Intro by Skip Cohen Just a few minutes ago I opened an email from one of my favorite people, and an artist I so admire, Jen Rozenbaum. It was called, "A Heartfelt Hug (long distance)."As a subscriber I get everything she sends out, but this email is special as was her sincerity behind it. I'm sharing Jen's email message to all of you, with a very simple, "What she said..." I decided when I woke this morning that the first thing on my to-do list was to email you. Why? Because it's been a while.

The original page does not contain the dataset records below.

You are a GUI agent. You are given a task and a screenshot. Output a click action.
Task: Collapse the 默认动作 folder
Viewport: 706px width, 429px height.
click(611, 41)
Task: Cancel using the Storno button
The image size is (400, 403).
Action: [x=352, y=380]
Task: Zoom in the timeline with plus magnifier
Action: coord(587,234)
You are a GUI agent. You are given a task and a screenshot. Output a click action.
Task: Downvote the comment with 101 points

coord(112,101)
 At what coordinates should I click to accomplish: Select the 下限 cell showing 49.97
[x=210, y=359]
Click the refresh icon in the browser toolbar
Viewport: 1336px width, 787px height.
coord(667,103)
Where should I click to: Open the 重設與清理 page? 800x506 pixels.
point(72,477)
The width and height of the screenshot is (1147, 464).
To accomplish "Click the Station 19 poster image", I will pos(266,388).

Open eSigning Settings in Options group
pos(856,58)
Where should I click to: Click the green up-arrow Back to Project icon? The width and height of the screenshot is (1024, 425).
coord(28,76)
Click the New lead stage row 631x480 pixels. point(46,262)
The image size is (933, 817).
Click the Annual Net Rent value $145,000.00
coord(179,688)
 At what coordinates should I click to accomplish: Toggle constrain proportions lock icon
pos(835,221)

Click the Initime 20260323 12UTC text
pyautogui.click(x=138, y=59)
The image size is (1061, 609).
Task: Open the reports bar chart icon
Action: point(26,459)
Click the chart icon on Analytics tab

I have good reasons why it's been a while. First, since this pandemic started, I have been swamped with emails, have you? Besides the normal work stuff, my kids schools send a ridiculous amount of emails. It also seems I need a corona update from every single company I have ever bought something from. I didn't want to be just another stupid email sitting in your inbox. Not to mention, I wasn't really sure what to say! I mean how do you get your feelings across in this crazy time? I thought and thought about it. One word kept coming to mind. Authenticity. It's what I have based my life and work on. Being open, honest, raw and brave. Today is no different. I can hop on an email and tell you that I'm killing it home schooling and that I perfected the banana bread recipe that my mom handed down to me. Instead here is the real truth. As we (in NY) move into our third month of stay at home orders with no end in sight, I am a plethora of emotions. Some days I am terrified. Scared of losing my business. Scared that I am messing up my kids with too much screen time. Scared I will lose energy and momentum in doing the things I love. Scared of my loved ones falling ill or worse. Other days I feel a sense of peace. I feel the world is right where it should be right now. I feel connected to my family. I have found alternative creative outlets that keep my mind sane. I thank the universe for the struggle because I know that struggle cultivates creativity and strength. Days like today, I feel grateful. I feel grateful for my health. I feel grateful that you are reading this email. I feel grateful that I trust in myself that no matter what happens, I will figure it out as I always have. I have been working on some new projects I can't wait to tell you about when it's time. For today, I have nothing to sell. No discount codes. No teaching updates. Just a heartfelt long distance hug and reassurance that we are all in this together. With love and light, Jen
1 Comment
5/18/2020 05:52:06 am
We certainly are all in it together and all going through the same range of experiences.